PROVIDED ENTRIES -
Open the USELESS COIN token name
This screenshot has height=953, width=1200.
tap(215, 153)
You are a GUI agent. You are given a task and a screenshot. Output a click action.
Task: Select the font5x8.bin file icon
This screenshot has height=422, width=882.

TASK DETAILS - The data above should be reproduced in full and exactly.

EXERCISE ANSWER -
Open the USELESS COIN token name
This screenshot has height=953, width=1200.
tap(215, 153)
You are a GUI agent. You are given a task and a screenshot. Output a click action.
Task: Select the font5x8.bin file icon
This screenshot has height=422, width=882.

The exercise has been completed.